US-Russian Crew Launching to Space Station in Record Time

Expedition 35/36 Crew Members Clasp Hands
At the Gagarin Cosmonaut Training Center in Star City, Russia, Expedition 35/36 Flight Engineer Chris Cassidy (right), Soyuz Commander Pavel Vinogradov (center) and Flight Engineer Alexander Misurkin clasp hands for photographers prior to the start of qualification simulation runs in a Soyuz spacecraft mock-up on March 5, 2013. The three crew members are training for launch March 29, Kazakh time, to the International Space Station in their Soyuz TMA-08M spacecraft from the Baikonur Cosmodrome in Kazakhstan. (Image credit: NASA)

The next crew to launch toward the International Space Station will make the trip faster than any astronauts before them, thanks to a new docking plan being tested this month.
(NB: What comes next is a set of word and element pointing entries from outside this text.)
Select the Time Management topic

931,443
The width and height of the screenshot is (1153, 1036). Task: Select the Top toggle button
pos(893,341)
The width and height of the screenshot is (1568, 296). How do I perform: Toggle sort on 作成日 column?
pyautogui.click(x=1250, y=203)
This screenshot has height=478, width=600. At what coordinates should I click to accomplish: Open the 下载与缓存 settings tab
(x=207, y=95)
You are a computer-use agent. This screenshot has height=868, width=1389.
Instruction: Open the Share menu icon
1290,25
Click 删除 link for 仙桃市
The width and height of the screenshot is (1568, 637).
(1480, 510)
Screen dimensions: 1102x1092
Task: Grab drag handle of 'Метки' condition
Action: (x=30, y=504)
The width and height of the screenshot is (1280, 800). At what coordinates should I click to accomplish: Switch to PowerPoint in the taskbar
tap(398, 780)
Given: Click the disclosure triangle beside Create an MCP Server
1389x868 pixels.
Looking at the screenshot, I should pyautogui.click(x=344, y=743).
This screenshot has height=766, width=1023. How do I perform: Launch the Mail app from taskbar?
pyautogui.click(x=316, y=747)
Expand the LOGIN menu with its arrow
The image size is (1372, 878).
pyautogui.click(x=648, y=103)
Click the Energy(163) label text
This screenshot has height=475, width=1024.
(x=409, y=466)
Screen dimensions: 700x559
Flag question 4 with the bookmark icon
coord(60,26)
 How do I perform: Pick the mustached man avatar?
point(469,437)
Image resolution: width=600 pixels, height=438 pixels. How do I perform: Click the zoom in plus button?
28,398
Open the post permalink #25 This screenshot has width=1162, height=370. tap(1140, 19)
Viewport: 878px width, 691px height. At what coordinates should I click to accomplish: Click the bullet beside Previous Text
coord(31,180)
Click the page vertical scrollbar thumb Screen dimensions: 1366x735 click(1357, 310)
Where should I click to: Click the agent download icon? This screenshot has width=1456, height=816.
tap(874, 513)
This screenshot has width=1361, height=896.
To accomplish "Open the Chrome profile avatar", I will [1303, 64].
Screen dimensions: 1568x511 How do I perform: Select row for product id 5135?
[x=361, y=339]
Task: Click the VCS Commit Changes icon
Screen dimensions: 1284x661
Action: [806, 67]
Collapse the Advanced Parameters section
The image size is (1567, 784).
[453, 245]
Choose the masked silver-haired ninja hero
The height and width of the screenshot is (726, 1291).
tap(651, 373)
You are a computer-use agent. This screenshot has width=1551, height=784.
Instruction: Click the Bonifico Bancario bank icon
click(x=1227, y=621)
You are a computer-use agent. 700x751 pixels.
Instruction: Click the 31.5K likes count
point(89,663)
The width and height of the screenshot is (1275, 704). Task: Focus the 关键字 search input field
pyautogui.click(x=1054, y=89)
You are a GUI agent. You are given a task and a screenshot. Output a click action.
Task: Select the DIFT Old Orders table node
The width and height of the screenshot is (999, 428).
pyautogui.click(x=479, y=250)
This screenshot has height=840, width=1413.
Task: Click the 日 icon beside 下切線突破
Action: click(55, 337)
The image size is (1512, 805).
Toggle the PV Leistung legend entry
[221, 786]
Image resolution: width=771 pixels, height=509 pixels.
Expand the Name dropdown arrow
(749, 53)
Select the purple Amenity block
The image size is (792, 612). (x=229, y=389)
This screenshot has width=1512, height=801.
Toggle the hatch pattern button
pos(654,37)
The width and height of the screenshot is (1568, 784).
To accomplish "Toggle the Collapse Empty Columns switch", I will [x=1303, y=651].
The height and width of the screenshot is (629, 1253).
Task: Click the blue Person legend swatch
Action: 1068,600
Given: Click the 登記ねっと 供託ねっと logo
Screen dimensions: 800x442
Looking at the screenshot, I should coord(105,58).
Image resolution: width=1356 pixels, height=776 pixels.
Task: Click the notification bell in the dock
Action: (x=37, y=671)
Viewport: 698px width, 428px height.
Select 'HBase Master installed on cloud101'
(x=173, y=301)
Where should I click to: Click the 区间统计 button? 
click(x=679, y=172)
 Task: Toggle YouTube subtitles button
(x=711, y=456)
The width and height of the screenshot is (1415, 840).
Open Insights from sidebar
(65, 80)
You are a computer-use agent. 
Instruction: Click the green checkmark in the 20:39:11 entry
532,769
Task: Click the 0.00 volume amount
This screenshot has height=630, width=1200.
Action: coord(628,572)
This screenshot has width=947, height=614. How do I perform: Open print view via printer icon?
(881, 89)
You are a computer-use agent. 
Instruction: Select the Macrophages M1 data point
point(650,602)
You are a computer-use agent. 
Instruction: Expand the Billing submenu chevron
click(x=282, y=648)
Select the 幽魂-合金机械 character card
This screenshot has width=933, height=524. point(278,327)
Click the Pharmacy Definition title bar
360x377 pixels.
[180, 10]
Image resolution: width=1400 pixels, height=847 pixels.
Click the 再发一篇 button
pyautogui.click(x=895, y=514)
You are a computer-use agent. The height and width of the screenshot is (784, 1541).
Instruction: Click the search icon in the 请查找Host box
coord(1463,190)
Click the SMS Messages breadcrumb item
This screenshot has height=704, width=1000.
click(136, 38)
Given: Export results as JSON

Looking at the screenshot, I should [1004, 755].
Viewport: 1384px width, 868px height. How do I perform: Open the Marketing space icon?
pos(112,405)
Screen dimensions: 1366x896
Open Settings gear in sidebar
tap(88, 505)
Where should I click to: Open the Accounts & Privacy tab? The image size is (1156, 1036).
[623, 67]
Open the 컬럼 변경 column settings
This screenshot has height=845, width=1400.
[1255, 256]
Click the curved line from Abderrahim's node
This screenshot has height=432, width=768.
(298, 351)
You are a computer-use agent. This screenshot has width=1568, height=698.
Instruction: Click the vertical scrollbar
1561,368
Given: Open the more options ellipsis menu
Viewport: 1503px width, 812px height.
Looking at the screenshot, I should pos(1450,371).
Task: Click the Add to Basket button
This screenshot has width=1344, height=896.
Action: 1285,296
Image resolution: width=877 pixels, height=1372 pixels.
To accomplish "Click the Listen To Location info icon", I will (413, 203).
NASA astronaut Chris Cassidy and Russian cosmonauts Pavel Vinogradov and Alexander Misurkin are set to launch to the space station March 28 at 4:43 p.m. EDT (2043 GMT) aboard a Russian Soyuz capsule. While it normally takes Soyuz vehicles two days to reach the orbiting laboratory after launch, Cassidy, Vinogradov and Misurkin will make the trip in just six hours.

"I think it's much more interesting when you fly faster," Vinogradov said during a press conference at the crew's Star City, Russia training site. "It's just like in a train," he added, saying he preferred to make quick train trips rather than spend many hours traveling.

Vinogradov and his crew are performing their final mission training for the Soyuz launch from the Central Asian spaceport of Baikonur Cosmodrome in Kazakhstan, where the local time will be March 29 at liftoff. The six-hour journey will include just four orbits of Earth, officials said.

The new travel scheme has been previously successfully tested with unmanned Russian Progress cargo ships, but never before with manned spacecraft. Officials say the time has come to speed up travel to the space station because spacecraft have become more automated, so the strain on ground-based Mission Control teams isn't so great.

"Now we have onboard a new machinery and new software so the vehicle is more autonomous right now, so it is the possibility to do a lot onboard the vehicle and to calculate the burns so they are not consuming a lot of fuel," said veteran cosmonaut Sergei Krikalev, vice president of Russia's RSC Energia spaceflight company in charge of manned spaceflights.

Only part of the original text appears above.